OBSTINATE autism is not national security. Like most, I’ve paid only occasional attention to the predicament of the Murugappan family – Nades, Priya and their daughters, Tharnicaa, 4, and Kopika, 6 – since the exhaustion of their legal claims. The highest courts in the land have found unambiguously that the couple are not entitled to asylum and cannot stay in Australia. The August 2019 mid-air injunction that stopped their deportation and landed them in Darwin became a phase-two tilt at securing a return to Biloela. What the Federal Court wouldn’t allow – permanent residency – the family’s supporters hoped to win via political lobbying. The new dilemma – Tharnicaa’s medical evacuation from Christmas Island to Perth earlier this month – makes the case impossible for the Federal government to administratively shoo.

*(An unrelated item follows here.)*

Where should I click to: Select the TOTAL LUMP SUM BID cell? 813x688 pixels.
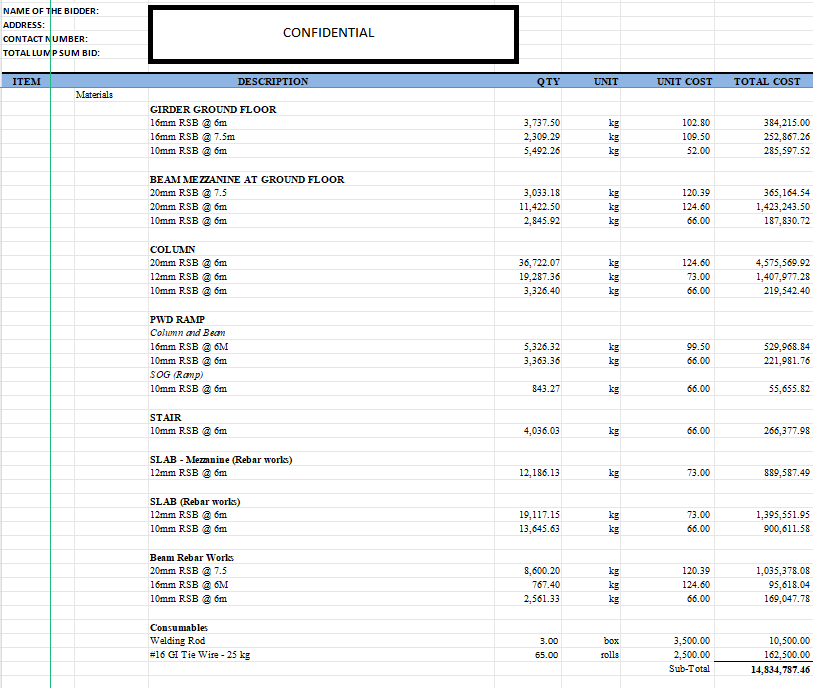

After seven years, it’s time for the government to call it a day and let them stay.
No, they’re not genuine refugees and, yes, leap-frogging the law-abiding was no trivial offence. But I do think they’re genuine human beings with two genuine Australian children. Tharnicaa and Kopika are not Sri Lankans and shouldn’t be punished for what their parents did. They are clearly well-regarded in a CQ town that isn’t exactly fighting off newcomers.

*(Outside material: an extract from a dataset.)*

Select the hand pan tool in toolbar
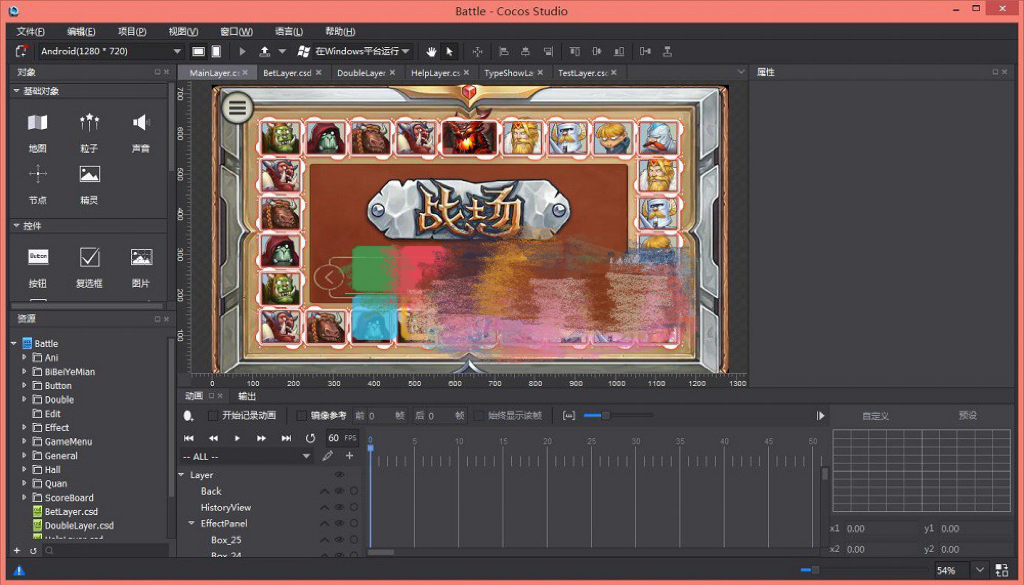 coord(432,51)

To the classic sovereign borders argument made today in Parliament by Michael McCormack (and by others many times before), there is no respectable rebuttal. You only have to look at how quickly America’s southern border has once again become a chaotic turnstile under Joe Biden to know that. But reality is messy. A great country should forgive and make prudent exceptions. The behaviour of our governments over the past year has threatened my liberty more than the Murugappans ever will.